- EXCERPTED PASSAGE -
==*==
By decoupling the back-end delivered data from the client rendered UI, D7460N UI has completed "The last mile" in "Separation of Concerns", thus making D7460N UI data agnostic and free to be leveraged in any standards compliant data centric web application.

D7460N represents a new paradigm in web development for "self-aware" web applications.

Self-aware: D7460N UI "live detects and reacts" to data changes within itself. Buttons don't open/close things anymore. They simply fetch data.

This new paradigm vastly simplifies and lightens the codebase with an average of 50% or more reduction in interactive and business logic development. For example, CSS live detection of dynamically loaded child selectors removes the need for UI related click events that would otherwise do the same thing. Users don't need to tell a menu via a click. Menus KNOW to open when data is populated within it.

This new paradigm in web application development also helps define developer roles and responsibilities (swim-lanes). Since there is minimal overlap between the data and the client-side rendered HTML and CSS, back and front-end developers can work in tandem or in parallel.

Progressively enhanced: CSS is 100 to 1K times faster than functional JS equivalents.

That said, D7460N UI is progressively enhanced to support and extend CSS functionality with vanilla JS for browsers that don't yet fully support it. Meaning, when the CSS functionality becomes supported in a browser, the progressive enhancement automatically drops off in favor of the more efficient and faster CSS equivalent.

Passively reactive: CSS was made to be passively reactive, by nature, "out of the box", by itself. No JS or other programming is necessary to enable passive reactiveness. In fact, JS or other languages that do the same are purely redundant and thus technical debt by definition.

Recently enabled CSS functionality that detects changes in the DOM and or data itself, is not supported in most "ever green" browsers (progressively enhanced by JS) that massively simplifies, streamlines, and accelerates, what would otherwise be many more times the LOE to do the same in JS or other languages.

D7460N UI is an opensource project that is the result of over 10 years of iterative development and community knowledge. It does not impose a specific development philosophy or framework, so you are free to architect the way you want.

The goal of sharing this with the community is not to say this is the only way to build web apps, or that it is even the best way to build web apps. Instead, it is to share what may work well in the hope that it may help drive team decisions around what works well for you and your application.
==*==
- ENTRIES SUPPLIED -

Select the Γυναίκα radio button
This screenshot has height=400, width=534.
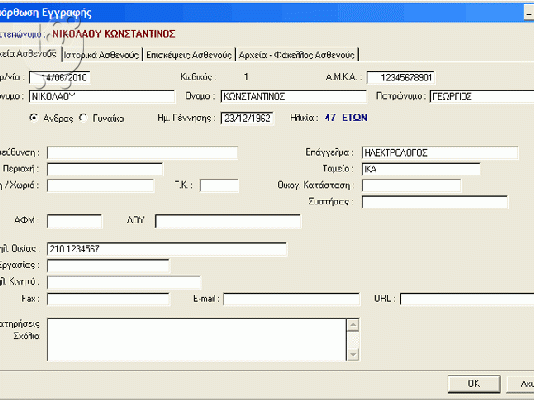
==*==
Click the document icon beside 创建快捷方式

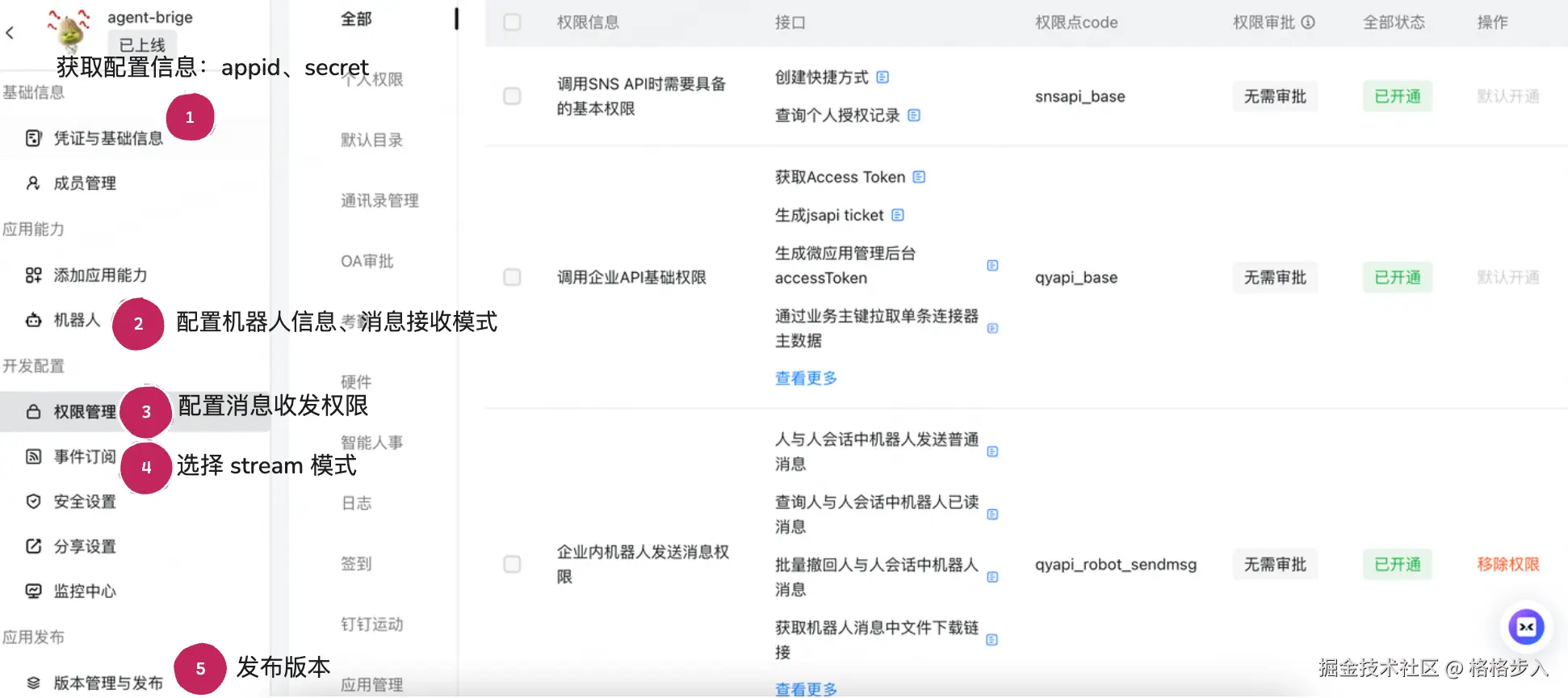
==*==
- WHAT THE TASK ASKS -
Rewrite the D7460N UI passage, substituting "Controls" for "Buttons". Begin at the words "D7460N represents a" and stop after "simply fetch data.".

- TASK ANSWER -
D7460N represents a new paradigm in web development for "self-aware" web applications.

Self-aware: D7460N UI "live detects and reacts" to data changes within itself. Controls don't open/close things anymore. They simply fetch data.